Basically, the labels in the enumeration were syntactic sugar for integers.
So the resulting code was basically the same as:
array Weight [ 3 ];
Weight[1] := 3;
Weight[2] := 5;
Weight[3] := 2;

But it was easier to read in the source code, because the mapping from
integers to real-world objects was immediately documented.

Common Lisp doesn't seem to have enumerations like this built in (unless I
missed something). You guys ever program in this style? What technique do
you use to get the same effect as I recall from Pascal? I suppose that
symbol macros would work, but that seems a little like overkill (because they
aren't context-sensitive to array accesses, for example).

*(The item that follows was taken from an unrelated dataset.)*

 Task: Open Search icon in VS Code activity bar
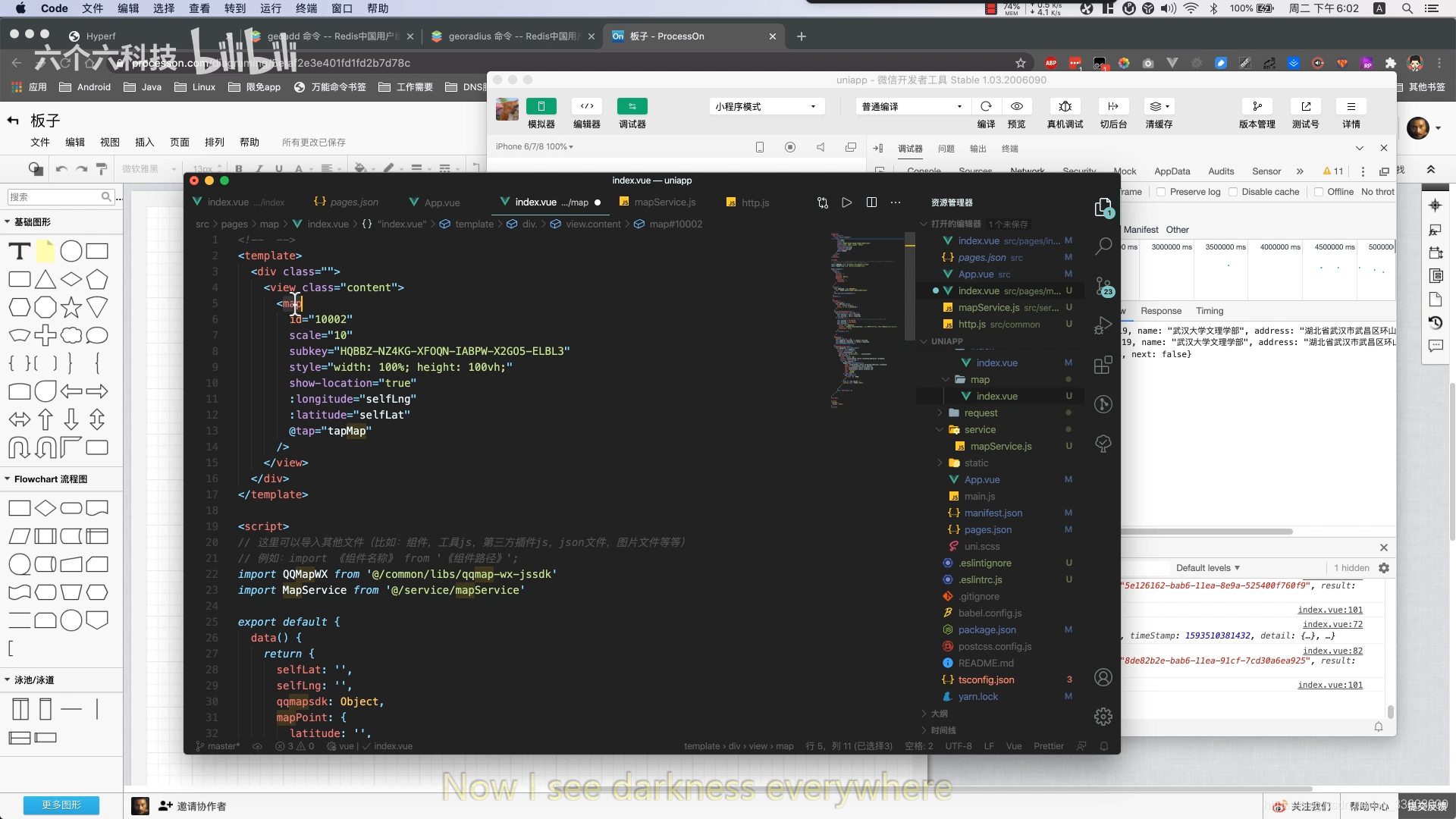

Niklaus Wirth dropped enumerations in Oberon, because they are not extensible: You cannot inherit an enumeration type in one part of your code and extend with new elements in a straightforward way, because you don't know whether other parts may or may not want to extend it as well. So the question is: How do you coordinate how the numbers are assigned in a distributed fashion? This will probably lead to ugly compromises.

Instead, we can simply use symbols. You can even restrict the type of a variable:

(deftype fruit () (member 'apple 'banana 'carrot))

(defvar *f* 'apple)
(declaim (fruit *f*))

For mapping elements of an enumeration to other values, you can just use association lists, property lists, hash tables, or your own dictionary data structures.